To keep kids, streetworkers have to offer them more than just the standard role-model stuff: they have to match what the street can give them, which is plenty.

"Violence has a payoff for teenagers," says Northeastern's Jack Levin. "A gang gives them a sense of belonging, makes them feel special, important, and gives them money. And when the violence is related to the drug industry, it provides an apprenticeship in a career, and some hope."

Often, kids feel as if they have no choices beyond the street. "Two things catch them up," says Tracy Litthcut -- "a sense of belonging, then a sense of entrapment. A 15-year-old can be on a bad road, engaging in risky behavior, but most of them are frightened every day they do that." The fact that they're looking for ways out makes them good candidates for Litthcut and his streetworkers -- but the right approach is crucial.

Youth workers try an end-run around the gangs by giving kids a sense of belonging so they don't have to go to the street corners. They try to provide kids with alternatives rather than scaring them out of the life: after all, between the cops and the gangs, kids are already afraid.

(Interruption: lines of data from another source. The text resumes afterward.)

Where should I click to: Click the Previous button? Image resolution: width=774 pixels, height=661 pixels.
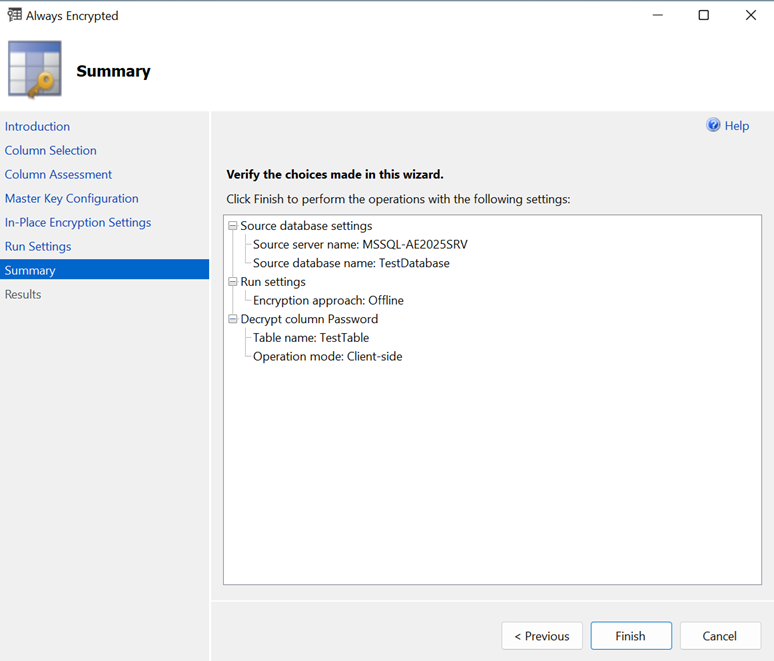(x=541, y=636)
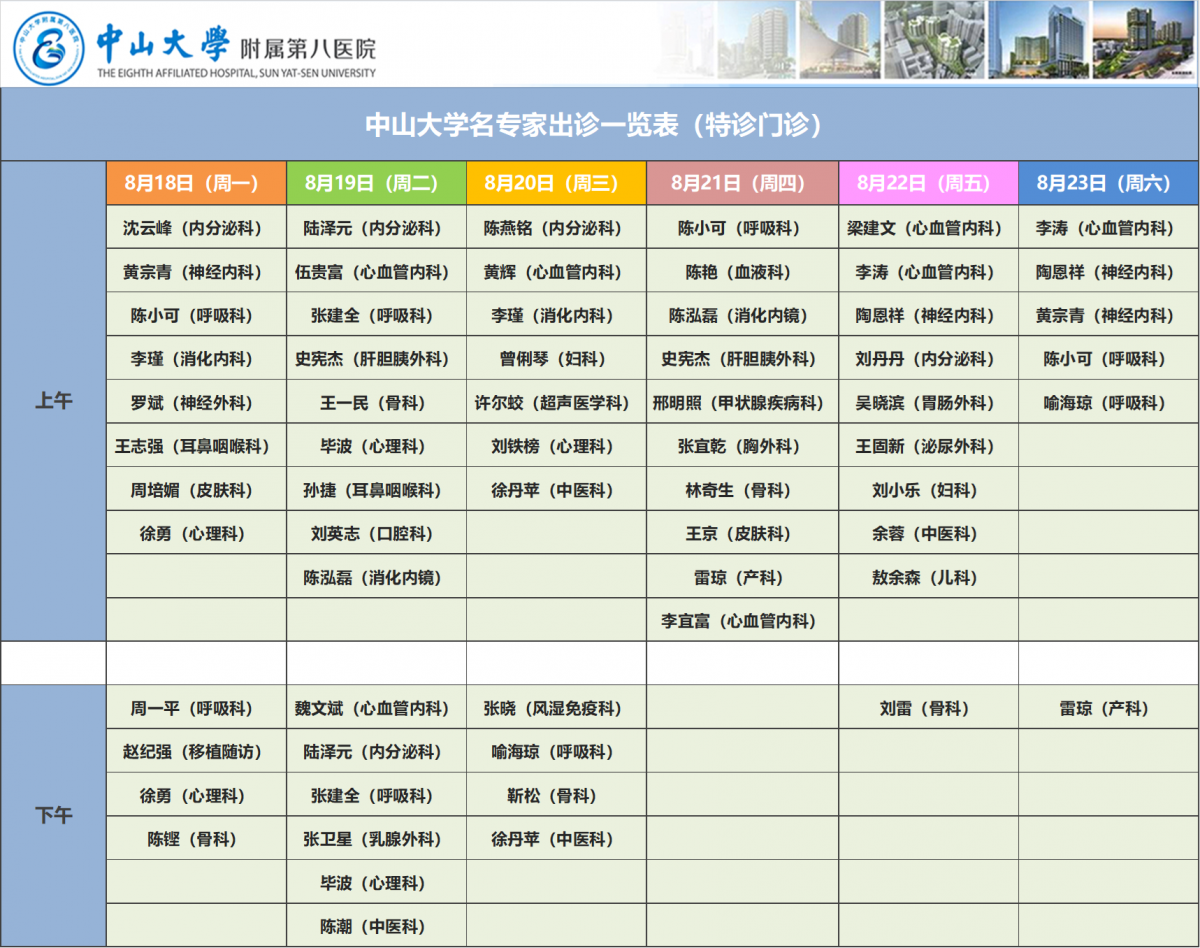Image resolution: width=1200 pixels, height=948 pixels.
Task: Choose the yellow 8月20日（周三） date header
Action: point(556,183)
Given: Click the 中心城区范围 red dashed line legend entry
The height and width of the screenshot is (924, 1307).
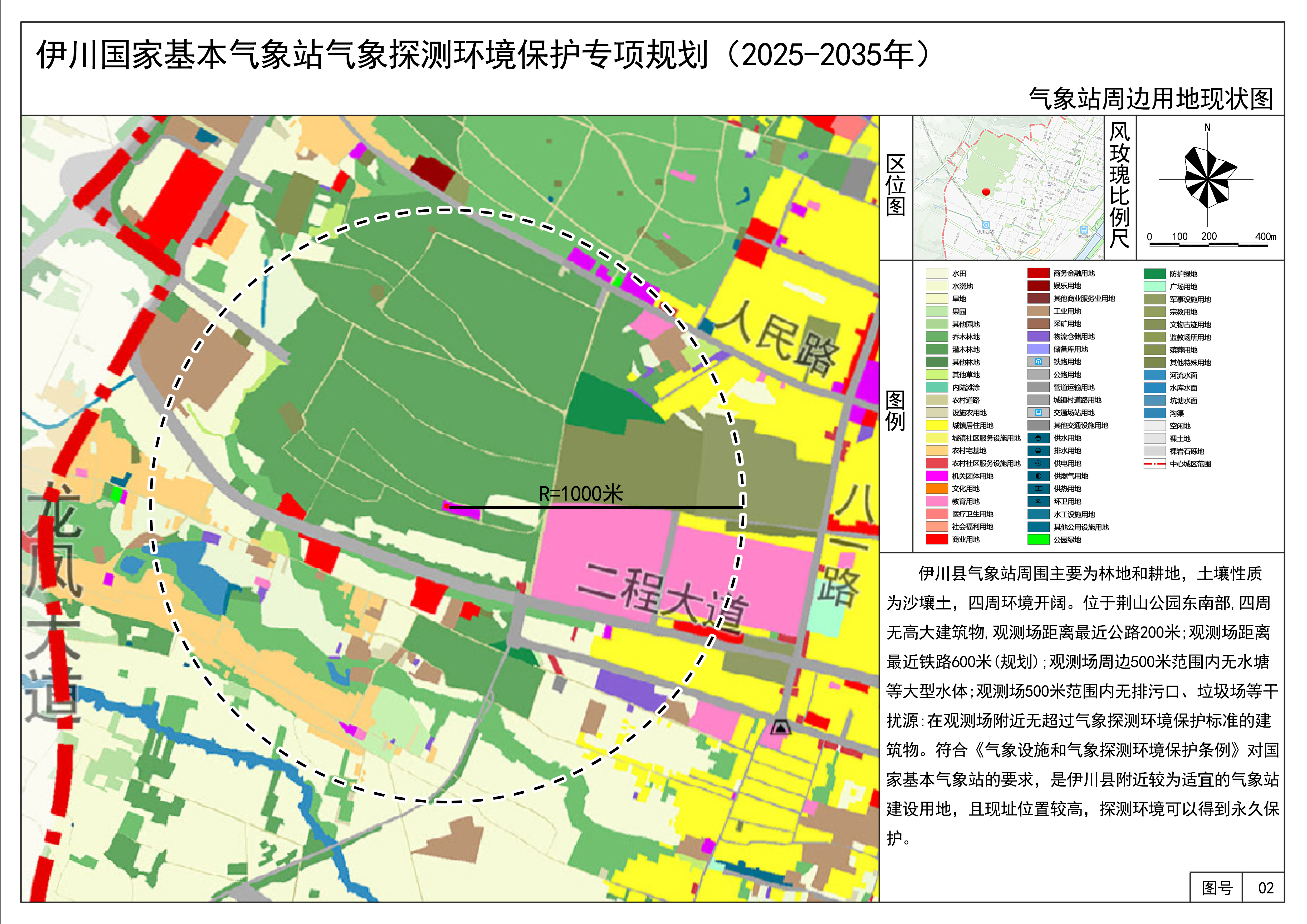Looking at the screenshot, I should point(1154,464).
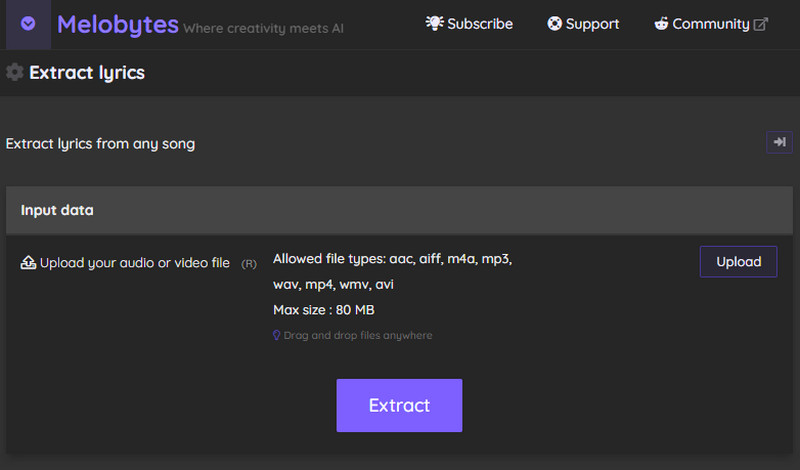Click the (R) required marker

click(x=249, y=264)
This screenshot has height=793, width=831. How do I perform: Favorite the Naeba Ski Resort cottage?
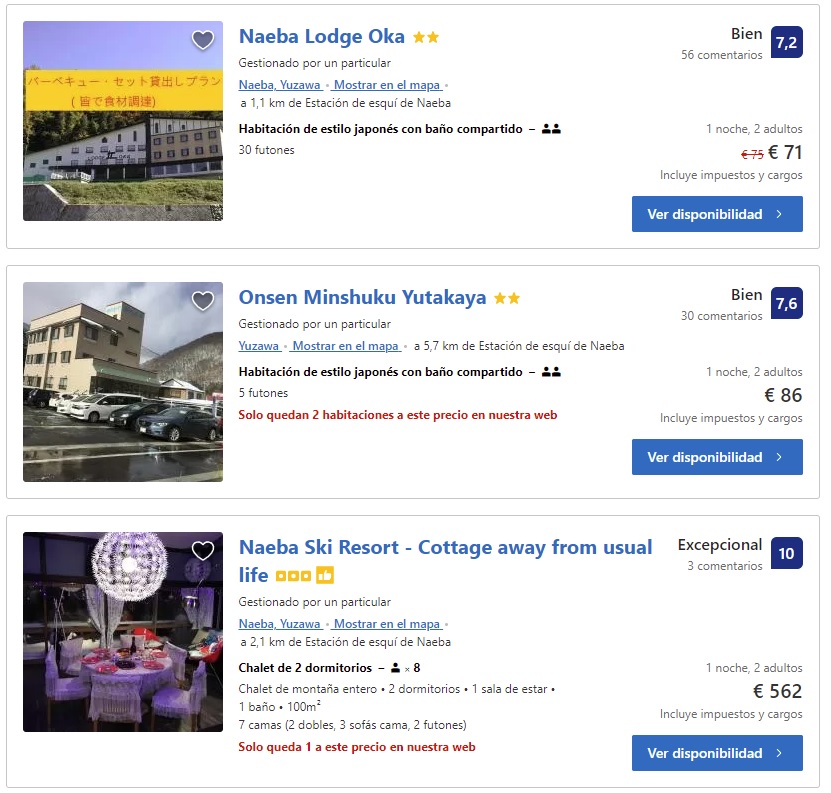point(203,551)
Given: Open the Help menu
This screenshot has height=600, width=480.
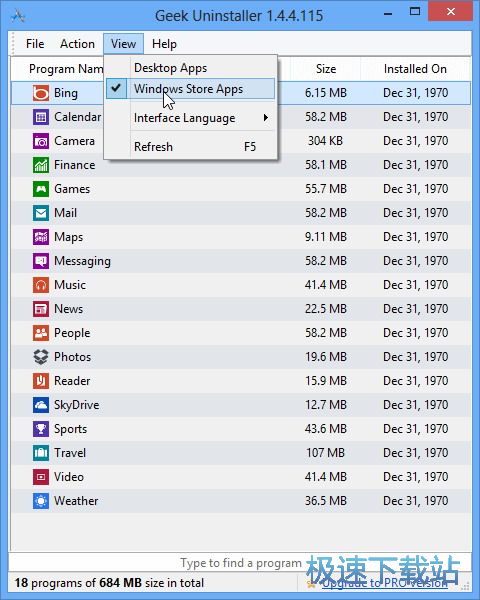Looking at the screenshot, I should point(164,44).
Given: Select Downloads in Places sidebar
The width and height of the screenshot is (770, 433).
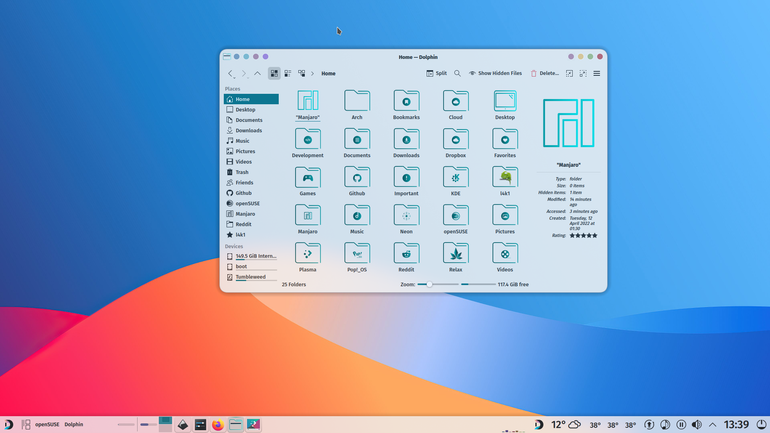Looking at the screenshot, I should 251,131.
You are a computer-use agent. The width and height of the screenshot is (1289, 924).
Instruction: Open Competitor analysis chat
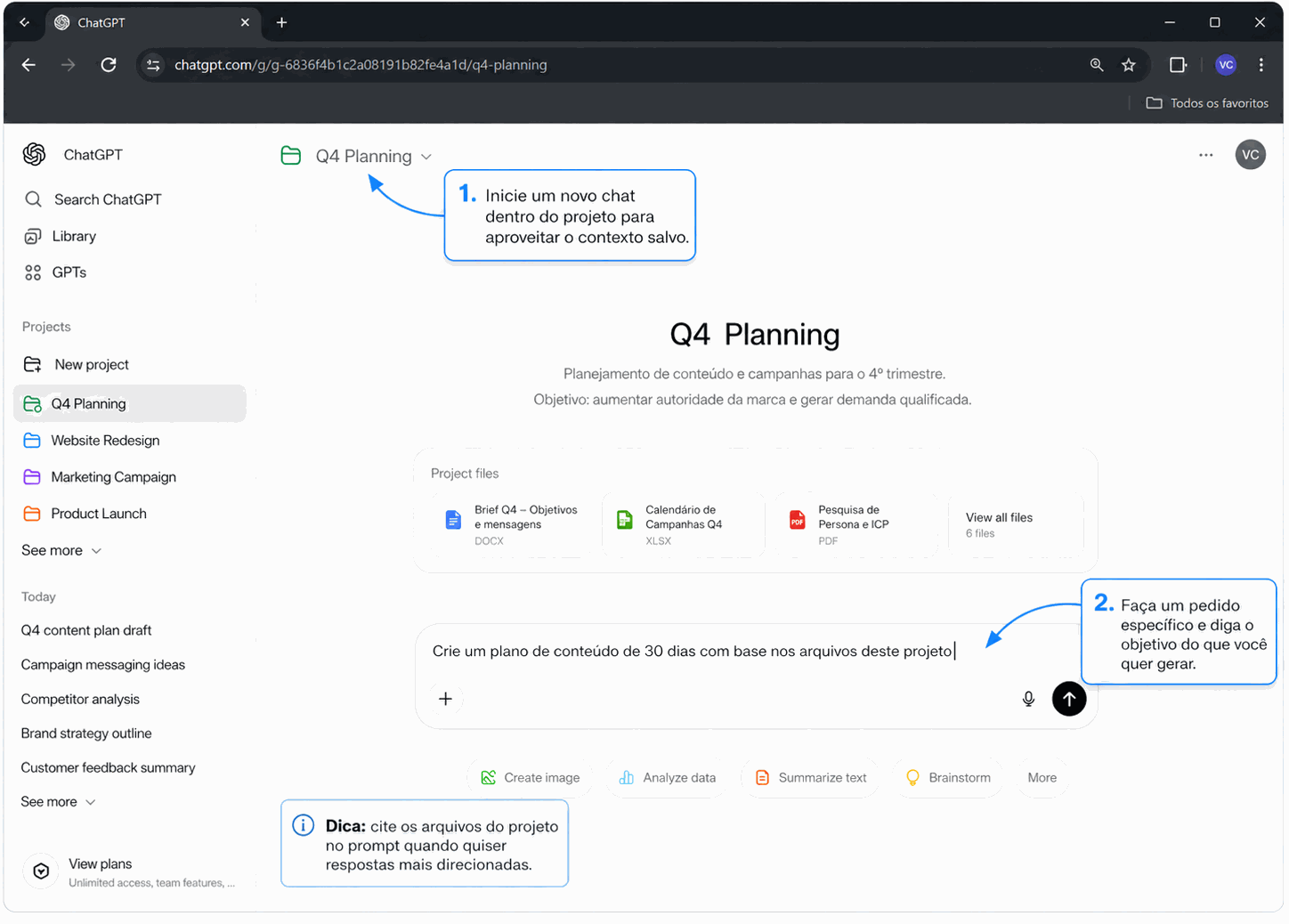pyautogui.click(x=80, y=699)
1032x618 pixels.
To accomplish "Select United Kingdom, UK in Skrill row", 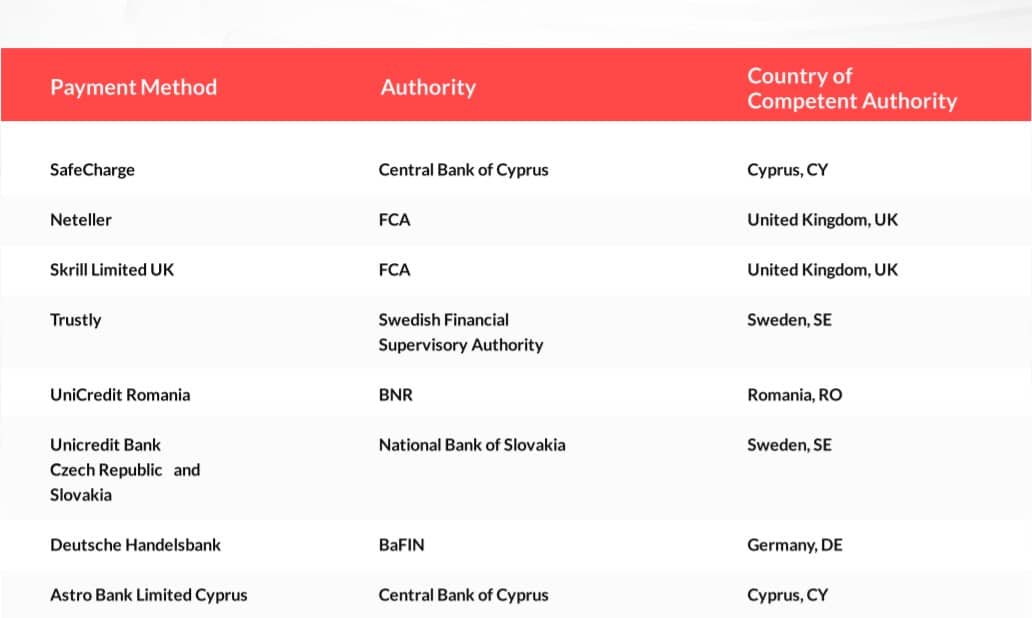I will coord(822,270).
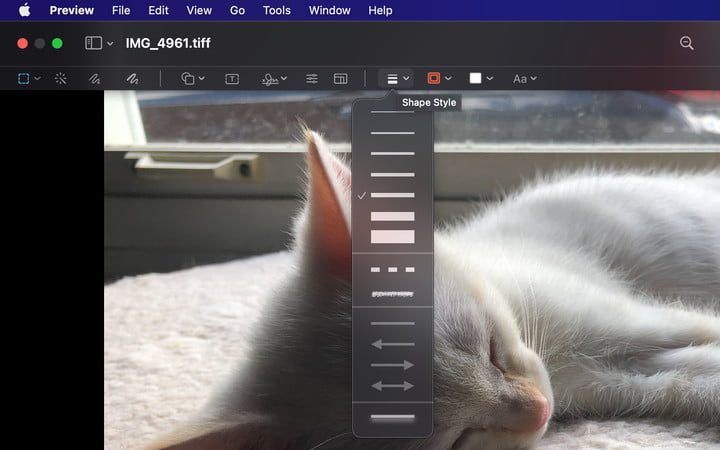The image size is (720, 450).
Task: Open the Sign signature dropdown
Action: [x=274, y=78]
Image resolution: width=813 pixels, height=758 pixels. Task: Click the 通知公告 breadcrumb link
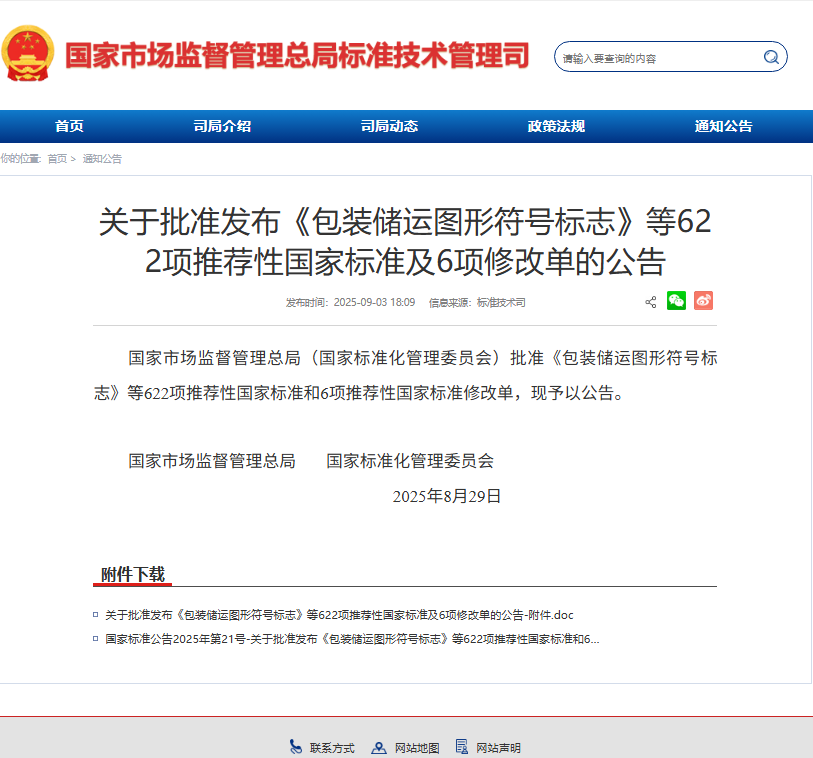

There may not be not much money in the community-center programs and activities for the kids, but there's none of the fear, either.

"We try to give them the resources so they don't have to sell drugs," says Hewitt Joyner, a BCC program manager. "We tell them, `If you put those talents -- those selling and accounting and organizing talents into the options I'm gonna give you -- you could really blow up.' These kids are tired of having to go down the street and prove their manhood all the time."

That's an approach Emmett Folgert uses, too. "There's no such thing as an unorganized kid," he says. "Either we organize them or the gangs organize them. We say to them, `We're competing directly with the gangs for you. If you need something to eat, come to us. If you need clothes, come to us. We can't always give you what you want, but we'll give you what you need. Don't ever go to a gang to get a hamburger. Yeah, it may be fun to steal a car, but it's even more fun to snowboard, and we can give you that.' " Indeed, amid the panic of all those "Young Black Male Menace" headlines, it's easy to lose sight of the fact that many kids commit crimes out of such simple motives as hunger or loneliness.

It's also easy to forget that solutions are sometimes simple, too. Both the Dorchester Youth Collaborative and the streetworkers put much stock in the power of the garden-variety van, for example. Passing through other neighborhoods was something youths in gang-laden areas could never take for granted at the height of the juvenile-crime crisis.

"If you provide kids with transportation, you allow them to move beyond their own neighborhoods," Litthcut explains."You've got those territorial issues," he says. "If you don't show kids the world beyond their little areas, they'd never think about taking the next step."